Directions
Take each line of the entries below that contains "beside" and copy it.
Segment Start: Given records
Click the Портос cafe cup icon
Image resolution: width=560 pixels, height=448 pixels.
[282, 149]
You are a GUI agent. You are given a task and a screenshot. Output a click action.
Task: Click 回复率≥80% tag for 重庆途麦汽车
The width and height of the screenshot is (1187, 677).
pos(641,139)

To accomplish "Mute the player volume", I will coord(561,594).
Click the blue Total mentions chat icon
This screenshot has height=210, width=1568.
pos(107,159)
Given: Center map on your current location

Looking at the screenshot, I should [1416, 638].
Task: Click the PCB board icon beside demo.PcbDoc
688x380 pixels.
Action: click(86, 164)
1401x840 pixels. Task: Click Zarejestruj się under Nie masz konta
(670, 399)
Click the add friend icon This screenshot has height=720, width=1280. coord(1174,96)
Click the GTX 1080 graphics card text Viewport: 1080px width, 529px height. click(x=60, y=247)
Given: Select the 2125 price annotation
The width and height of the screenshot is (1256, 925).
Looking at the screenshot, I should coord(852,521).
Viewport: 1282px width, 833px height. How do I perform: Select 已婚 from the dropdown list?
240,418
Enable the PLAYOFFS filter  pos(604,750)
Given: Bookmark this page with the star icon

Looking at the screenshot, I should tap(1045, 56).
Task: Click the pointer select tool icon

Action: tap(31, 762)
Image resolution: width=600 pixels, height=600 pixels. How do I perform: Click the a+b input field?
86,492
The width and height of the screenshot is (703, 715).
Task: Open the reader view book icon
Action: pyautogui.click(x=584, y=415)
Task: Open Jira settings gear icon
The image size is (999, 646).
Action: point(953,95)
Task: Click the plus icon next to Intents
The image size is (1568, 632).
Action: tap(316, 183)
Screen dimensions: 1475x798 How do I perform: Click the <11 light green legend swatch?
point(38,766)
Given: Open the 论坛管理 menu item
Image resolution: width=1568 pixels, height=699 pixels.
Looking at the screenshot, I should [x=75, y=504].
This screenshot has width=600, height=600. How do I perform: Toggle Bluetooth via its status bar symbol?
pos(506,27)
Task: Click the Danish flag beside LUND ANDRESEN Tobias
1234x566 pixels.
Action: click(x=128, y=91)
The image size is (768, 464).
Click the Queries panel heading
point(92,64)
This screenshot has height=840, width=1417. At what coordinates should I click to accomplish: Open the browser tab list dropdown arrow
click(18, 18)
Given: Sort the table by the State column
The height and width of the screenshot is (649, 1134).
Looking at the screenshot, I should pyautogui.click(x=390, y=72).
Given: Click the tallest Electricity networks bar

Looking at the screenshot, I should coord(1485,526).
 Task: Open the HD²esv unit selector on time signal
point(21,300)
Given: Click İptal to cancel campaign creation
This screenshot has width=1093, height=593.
Segment End: Given records
Task solution
Task: Click the PCB board icon beside demo.PcbDoc
Task: Click the Danish flag beside LUND ANDRESEN Tobias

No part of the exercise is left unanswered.